Les principales mesures de la réforme
Désormais, les permis de conduire ne seront plus valables à vie. Pour les voitures comme pour les motos, la validité sera limitée à 15 ans. Les conducteurs devront passer des tests ophtalmologiques et cardiovasculaires avant de renouveler leur permis ou d'en faire la première demande. Les États membres conservent une certaine marge de manœuvre : ils peuvent réduire cette durée à 10 ans si le permis sert de pièce d'identité nationale, ou pour les conducteurs de 65 ans et plus, avec des visites médicales plus fréquentes ou des cours de remise à niveau.
Une réforme qui divise
L'association 40 millions d'automobilistes dénonce une mesure discriminatoire, coûteuse et inutile pour la majorité des automobilistes. En revanche, des victimes d'accidents se réjouissent de cette avancée. Valérie Collin, dont la mère de 76 ans a été tuée par une conductrice de 86 ans à Laval en 2022, estime cette réforme indispensable. De même, Marine Benoit, percutée par un automobiliste de 87 ans à Dinard, se considère comme une miraculée et souligne l'importance de contrôler l'aptitude à conduire des personnes âgées.
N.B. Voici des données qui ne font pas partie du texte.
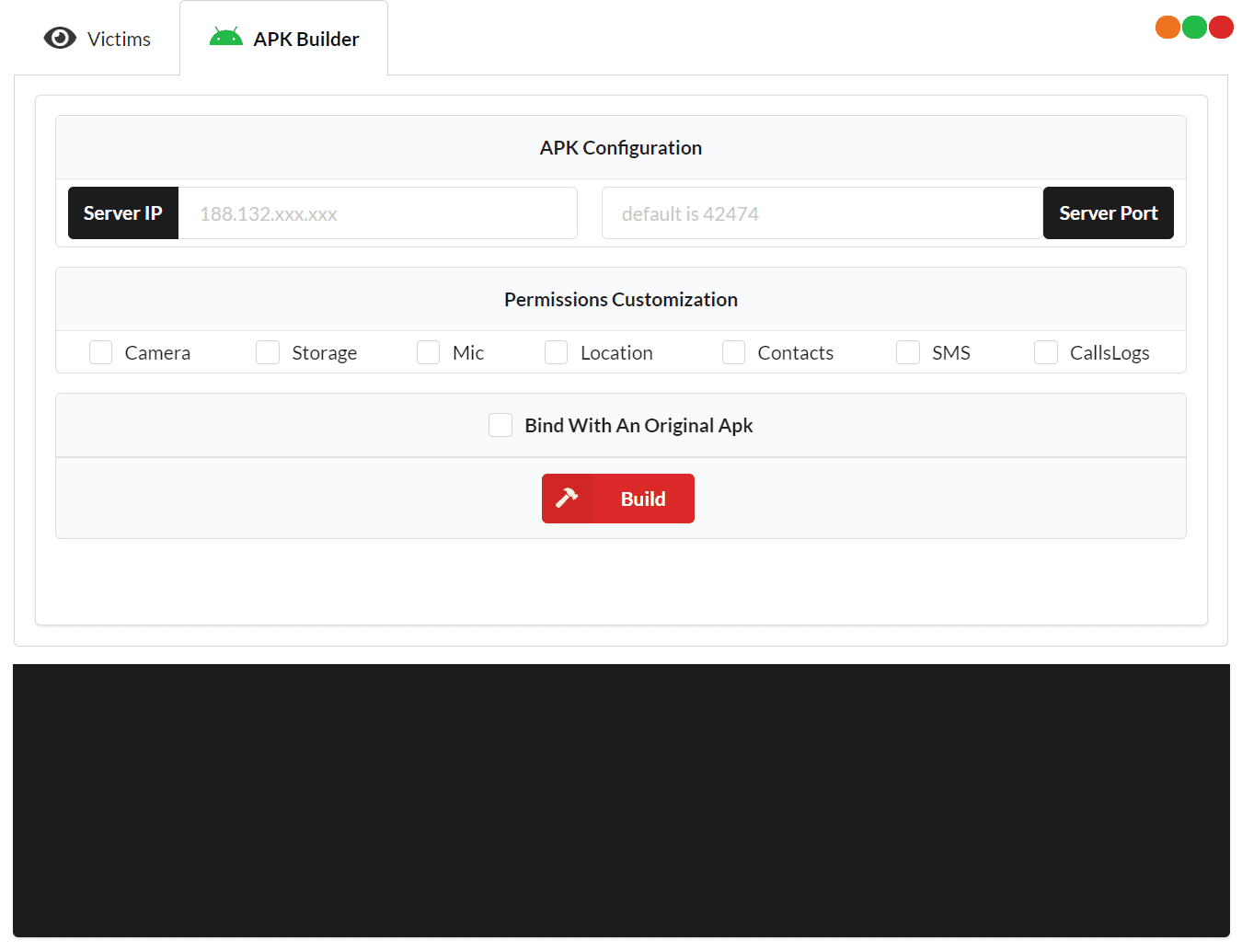Enable the SMS permission

907,352
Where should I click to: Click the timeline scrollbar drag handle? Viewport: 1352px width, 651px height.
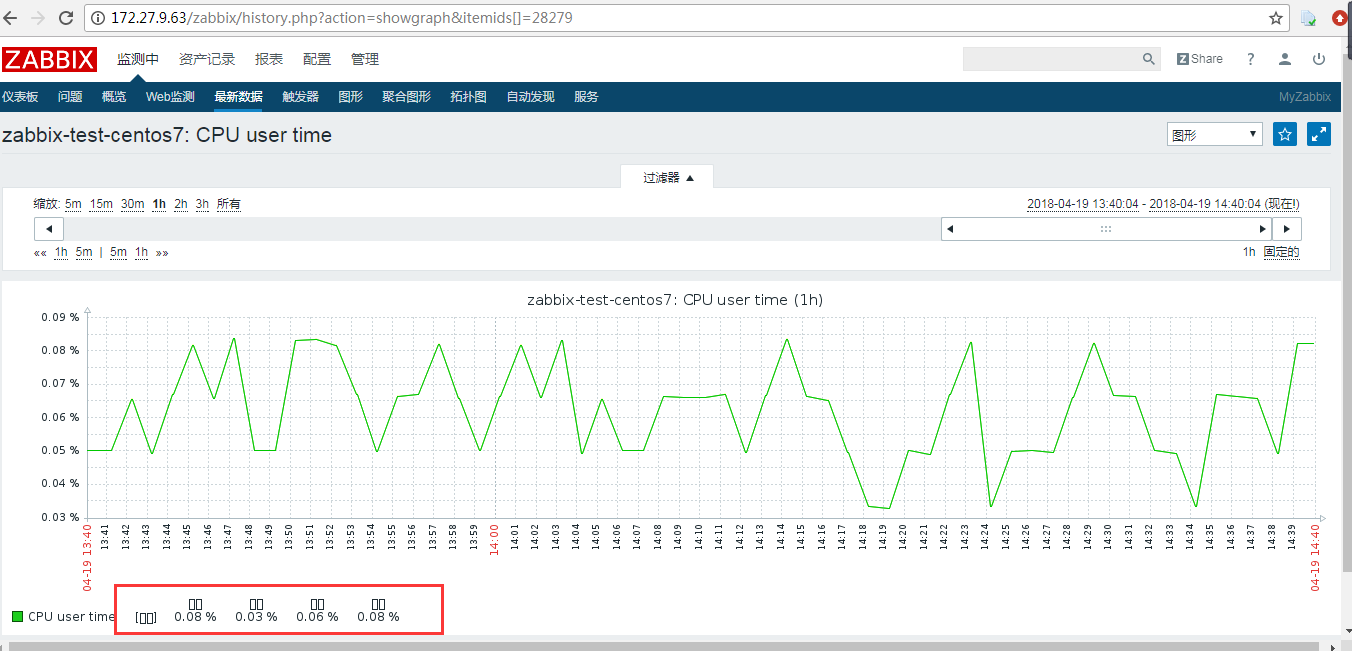[1105, 228]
Autres changements notables
Les jeunes de 17 ans pourront passer le permis mais devront être accompagnés d'un conducteur expérimenté jusqu'à leurs 18 ans, avec une période probatoire de deux ans. Le partage d'informations entre États membres est renforcé pour éviter que les auteurs d'infractions graves à l'étranger échappent aux sanctions. Les autorités nationales devront s'informer mutuellement sans retard injustifié des décisions de déchéance du droit de conduire.
Calendrier d'application
Les États membres disposent de trois ans pour transposer ces dispositions dans leur droit national, puis d'une année supplémentaire pour préparer leur application. Ils peuvent également remplacer la visite médicale par des formulaires d'autoévaluation ou d'autres systèmes d'évaluation nationaux.
En 2024, près de 20 000 personnes ont perdu la vie sur les routes européennes. Cette réforme s'inscrit dans une stratégie globale visant à réduire ce chiffre à zéro d'ici 2050.